● Objetivos
1 – Transcreva literalmente, do texto sobre os mandados do TPI, o trecho que vai de "O TPI emitiu" até "às potências ocidentais.".
2 – No texto sobre os mandados do TPI, qual dos aliados de Israel listados não sugeriu acatar as medidas?
3 – Dê continuidade ao texto sobre os mandados do TPI a partir da última frase apresentada.

● Texto
──────────────────────────────

O TPI emitiu ainda um mandado de prisão contra Mohammed Deif, chefe militar do grupo Hamas, embora Israel tenha reivindicado sua morte em julho deste ano.
Os mandados, confirmam especialistas, tornam os indivíduos em questão oficialmente suspeitos, sob inquérito porvir, por crimes de guerra e lesa-humanidade — algo inédito a líderes de um regime ainda alinhado às potências ocidentais.
A principal repercussão a Netanyahu e Gallant se refere a restrições de movimento: desde instante em diante, todos os 124 Estados signatários do Estatuto de Roma — fundador da corte — têm legalmente de prendê-los caso pousem em seus territórios.
A medida pode afetar ainda outros líderes e generais israelenses, sob ordens judiciais que porventura sirvam à investigação.
Entre os países-membros, estão aliados históricos de Israel, que empregaram recursos ao genocídio, incluindo armas e diplomacia, como Reino Unido, França, Alemanha, Bélgica, Itália, Holanda, Canadá, Austrália, Dinamarca e Suíça. Todos, salvo Alemanha, sugeriram acatar as medidas.

──────────────────────────────

● Dados exibidos
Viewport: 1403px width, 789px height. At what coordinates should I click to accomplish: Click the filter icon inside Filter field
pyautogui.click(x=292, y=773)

──────────────────────────────

● Respostas escritas
1 –
O TPI emitiu ainda um mandado de prisão contra Mohammed Deif, chefe militar do grupo Hamas, embora Israel tenha reivindicado sua morte em julho deste ano.
Os mandados, confirmam especialistas, tornam os indivíduos em questão oficialmente suspeitos, sob inquérito porvir, por crimes de guerra e lesa-humanidade — algo inédito a líderes de um regime ainda alinhado às potências ocidentais.

2 – A Alemanha.

3 –
Outros signatários incluem: Brasil, Colômbia, México, Espanha, Irlanda, Noruega, Coreia do Sul, Japão, Nova Zelândia, Nigéria e Quênia.
A exceção marcante é os Estados Unidos, que se retirou do Estatuto em 2002, no contexto das invasões ao Iraque e Afeganistão.
Contudo, de acordo com a corte, embora Estados não-membros não tenham a obrigação legal de aplicar os mandados, são “encorajados” a fazê-lo, em favor da lei internacional, à medida que a corte carece de mecanismos diretos de condução policial.
Conforme documentos do TPI, em alguns casos, não-signatários auxiliaram operações de rendição. “No entanto”, segue a jurisprudência, “quando o Conselho de Segurança aciona jurisdição da corte sob uma situação específica, o dever de cooperar repousa sobre todos os membros da ONU, não importa seu status referente ao Estatuto de Roma”.
Pressão internacional
Gerhard Kemp, pesquisador em direito, reiterou à agência Anadolu, que a decisão de Haia é “importante por diversas razões”, sobretudo ao impor pressão a países que mantêm seu apoio a Israel, apesar da crise diplomática deflagrada pelo genocídio.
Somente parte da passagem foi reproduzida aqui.